# Conversation with Dish Rep (New HD)



## jasnhrpr (Nov 12, 2008)

This is a conversation that I just had with an online Dish Representative. I asked when Nickelodeon HD would be added to the TurboHD package. This is his response:

(03) Jack J: DISH Network is going to launch a number of national HD channels over the next few months, such as:
AMC (American Movie Classics) HD
BET HD
CMT (Country Music Channel) HD
IFC (Independent Film Channel) HD
MoreMAX HD
MTV HD
Nickelodeon HD
VH-1 HD
(03) Jack J: Please be assured that we are going to launch Nickelodeon HD very soon.
(03) Jack J: Please continue to check back with us.
(03) Jack J: Have I handled everything to your satisfaction?
Jason: Sounds great! No specific date yet?
(03) Jack J: Yes, we do not have the exact time frame available, however, I can assure you that we are going to launch these channels very soon.
(03) Jack J: Have I handled everything to your satisfaction?
Jason: Yes, Thank you.


----------



## space86 (May 4, 2007)

jasnhrpr said:


> This is a conversation that I just had with an online Dish Representative. I asked when Nickelodeon HD would be added to the TurboHD package. This is his response:
> 
> (03) Jack J: DISH Network is going to launch a number of national HD channels over the next few months, such as:
> AMC (American Movie Classics) HD
> ...


That's great another set of 7 HD Channels, I never need to watch, where
is FOX News and Fox Business HD?


----------



## Taco Lover (Jan 8, 2007)

"very soon" is a relative term.


----------



## phrelin (Jan 18, 2007)

Taco Lover said:


> "very soon" is a relative term.


so is "such as".


----------



## sethwell (Sep 19, 2008)

don't forget "up to"!!! LOL


----------



## tnsprin (Mar 16, 2003)

space86 said:


> That's great another set of 7 HD Channels, I never need to watch, where
> is FOX News and Fox Business HD?


Which are two I never watch in SD, and so will not in HD.


----------



## texaswolf (Oct 18, 2007)

tnsprin said:


> Which are two I never watch in SD, and so will not in HD.
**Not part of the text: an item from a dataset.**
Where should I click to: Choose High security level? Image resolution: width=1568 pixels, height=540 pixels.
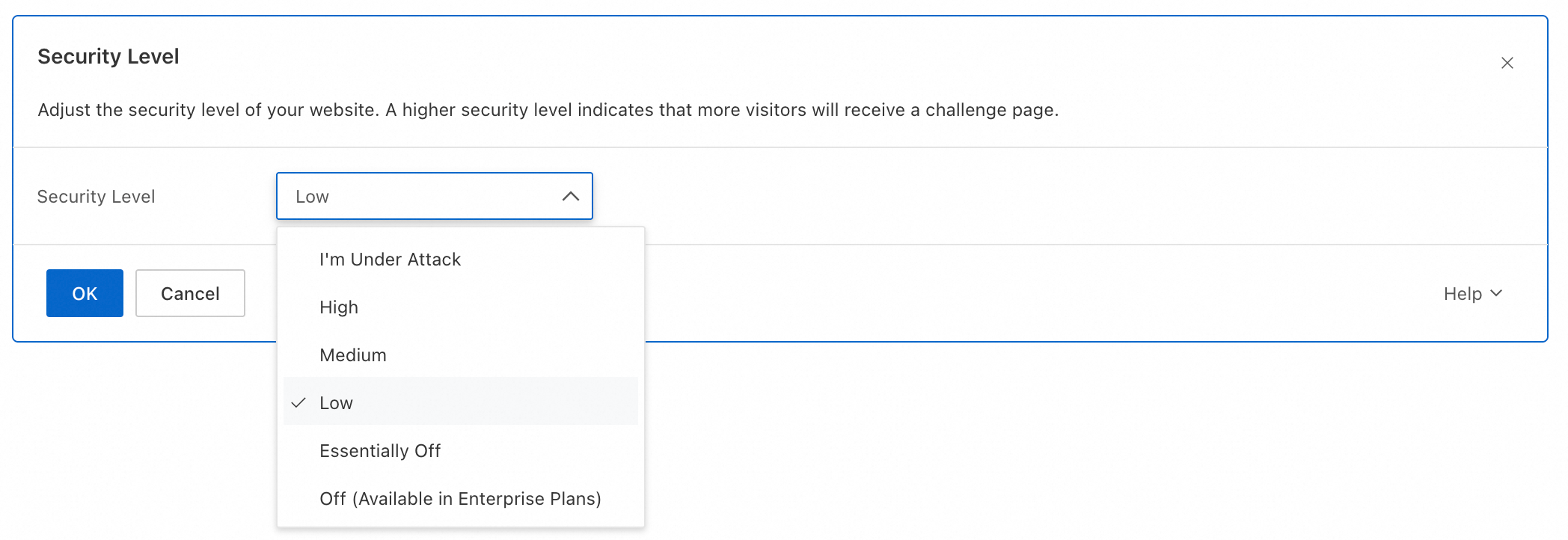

Don't worry, being the 6th most watch cable channel....millions of others will

I personally will like having AMC HD....and NICK. Actually, after switching over to the HD only pack, I welcome any new HD channels....however FNC/FBN/FX are all on my top list.


----------



## Gary Noonan (Oct 14, 2005)

jasnhrpr said:


> This is a conversation that I just had with an online Dish Representative. I asked when Nickelodeon HD would be added to the TurboHD package. This is his response:
> 
> (03) Jack J: DISH Network is going to launch a number of national HD channels over the next few months, such as:
> AMC (American Movie Classics) HD
> ...


Don't think we should hold our breaths. What reps say does not always materialize. When I was deciding between Cox cable and Dish, Cox rep told me that Cox would very soon add HD. That was in 2005 and my town still has no Cox HD!


----------



## dclaryjr (Mar 11, 2007)

Gary Noonan said:


> Don't think we should hold our breaths. What reps say does not always materialize. When I was deciding between Cox cable and Dish, Cox rep told me that Cox would very soon add HD. That was in 2005 and my town still has no Cox HD!
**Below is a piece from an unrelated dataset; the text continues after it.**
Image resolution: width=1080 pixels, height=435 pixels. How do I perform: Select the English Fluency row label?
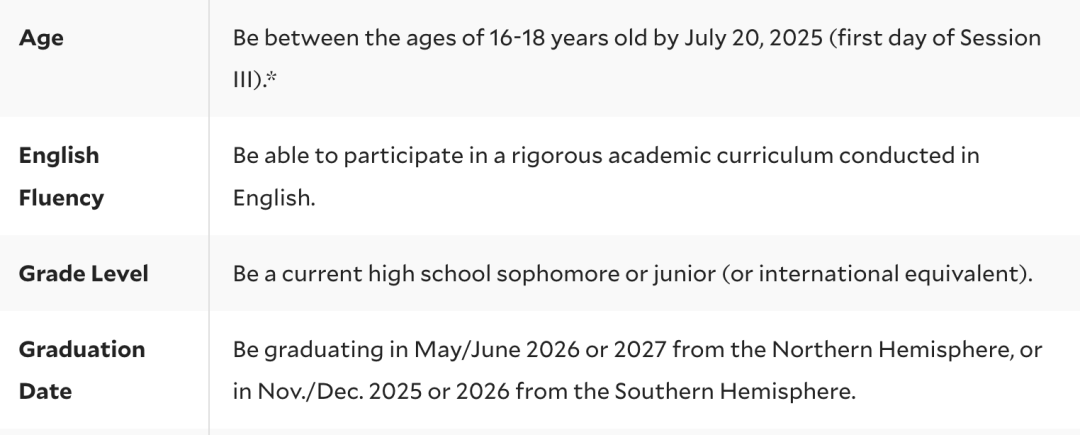[x=61, y=176]
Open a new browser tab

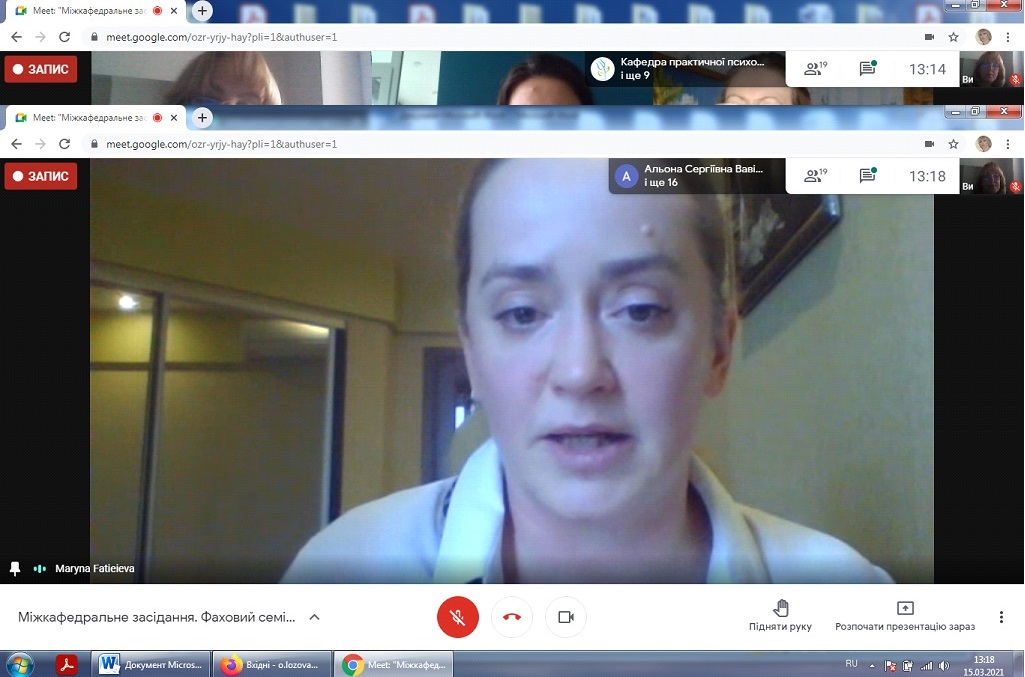202,118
I got one for you. I have an email from the head engineer of our local CBS affiliate telling me they expected to have HD in time for the broadcast of the Masters. Unfortunately that email was in 2004 and we still don't have CBS in HD!


----------



## brant (Jul 6, 2008)

hey i had a conversation with Jack J also! I asked about new HD and the only answer I got was "we're working towards it."


----------



## bsmith_tsu (Oct 28, 2008)

If all fails, "very soon."


----------



## daleles (Jul 2, 2005)

What I don't understand is Dish has been promising "up to 150 HD channels by the end of the year" since this Summer. They claim they have about "100" national HD channels now (which I don't think is entirely true). This means they will have to add about "50"
or so channels with-in the next 6 - 7 weeks. I can't see it. The new Guns N Roses album will come out before Dish delivers their "year end" promise. :sure:


----------



## phrelin (Jan 18, 2007)

daleles said:


> What I don't understand is Dish has been promising "up to 150 HD channels by the end of the year" since this Summer.
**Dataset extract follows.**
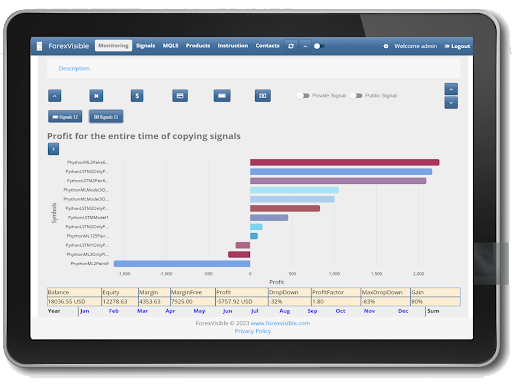512x384 pixels.
Task: Open the Privacy Policy link
Action: pos(253,331)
 Keep in mind that "up to" is clearly in there between "promising" and "150" even as you restate it. As the term is defined in Dictionary.com I'm sure they mean "c.""

*up to,*
a. as far as or approaching (a certain part, degree, point, etc.): She went wading up to her knees. I am up to the eighth lesson.
b. in full realization or attainment of: He worked up to president of the company.
c. as many as; to the limit of: The car will seat up to five persons.
d. having adequate powers or ability for; capable of; equal to: He didn't think I was up to the job.
e. the duty or responsibility of; incumbent upon: It's up to you to break the news to him.
f. engaged in; contriving; doing: What have you been up to lately?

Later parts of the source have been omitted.